A history of obesity alters innate immunity and neuroinflammation.

According to a recent study in mice, a history of obesity brought on by a high-fat diet results in innate immune modifications that can promote inflammatory disease. These changes endure even after weight loss and a return to normal metabolism. The scientists speculate that these epigenetic modifications may increase the risk of developing age-related neuroinflammatory illnesses linked to obesity if such findings apply to humans.

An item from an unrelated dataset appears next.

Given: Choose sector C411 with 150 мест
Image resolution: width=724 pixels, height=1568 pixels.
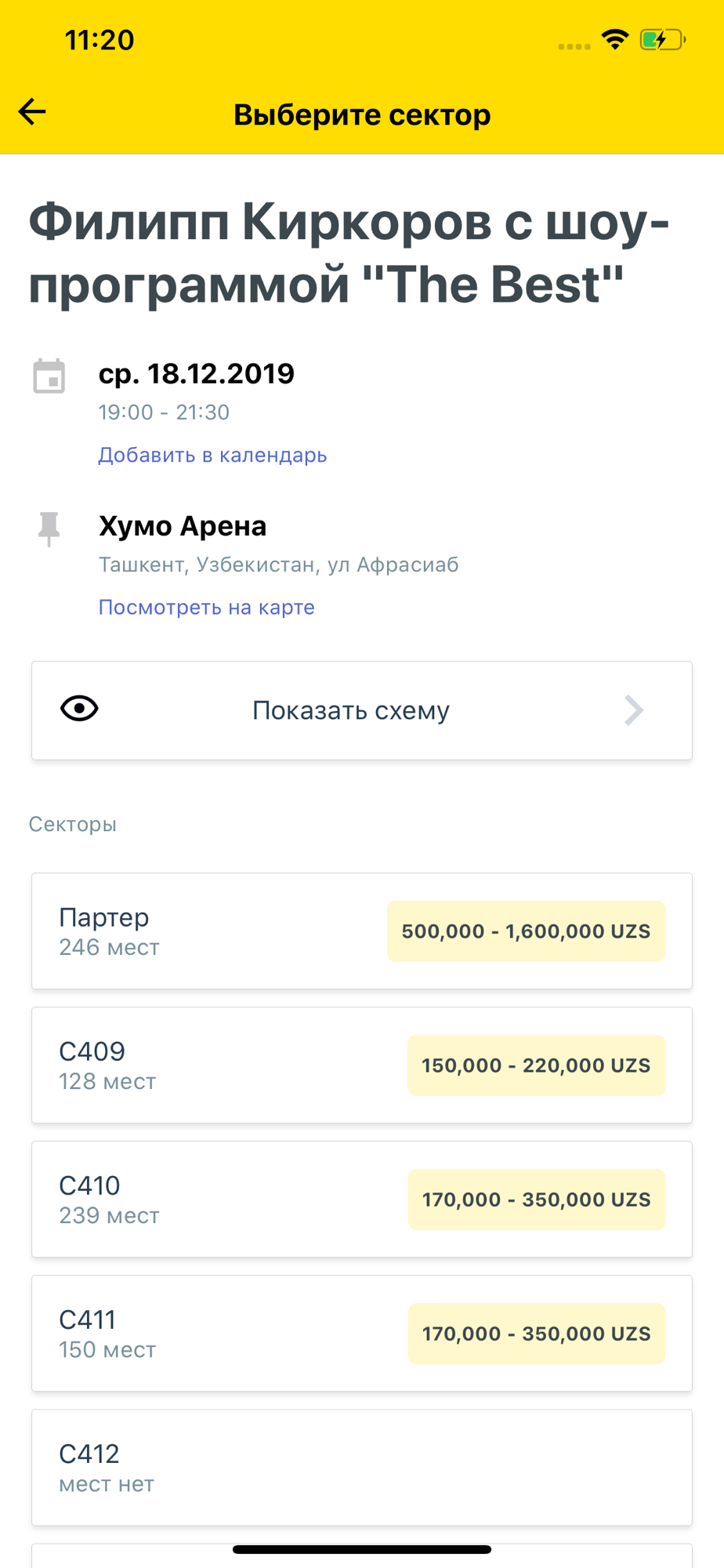Looking at the screenshot, I should [362, 1333].
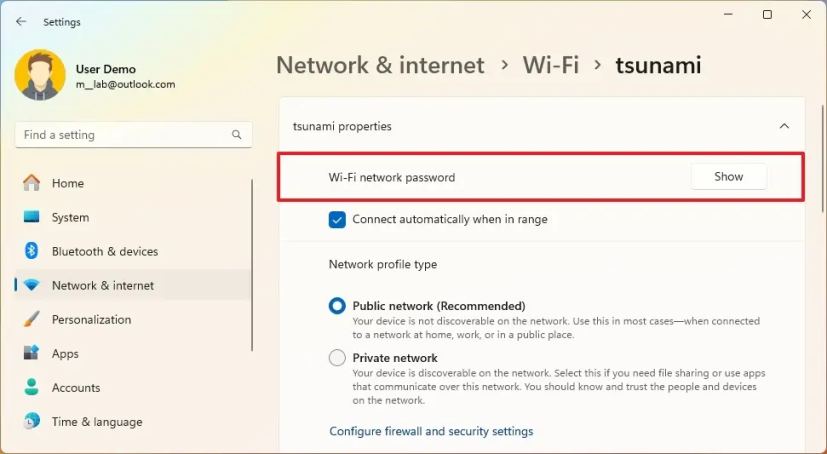
Task: Select the Public network radio button
Action: (337, 306)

Obesity has been associated with age-related macular degeneration, a neuroinflammatory condition that is a leading cause of permanent blindness in older adults. The mechanisms by which obesity predisposes one to the illness, however, are not clearly understood. The long-term effects of past obesity on the immune response later in life are also unknown, which may be connected. Masayuki Hata and colleagues demonstrate through a series of mouse tests that animals fed a high-fat diet have epigenetic modifications that result in enhanced expression of genes involved in inflammatory responses in their adipose tissue macrophages. The scientists report that this expression persisted even after the mice's metabolism and weight stabilized.

According to Hata et al., proinflammatory phenotypes in adipose resident macrophages were altered by fatty acids such as steric acid during an obese stage and are maintained throughout aging. These localized inflammatory cells can move to several bodily regions, including the eye, where they start an inflammatory process that encourages age-related macular degeneration. In a related Perspective, Kevin Mangum and Katherine Gallagher state that "the discovery by Hata et al. raises fundamental concerns concerning the upstream mechanisms that are accountable for epigenetic reprogramming in macrophages and whether targeting these pathways can correct epigenetic alterations."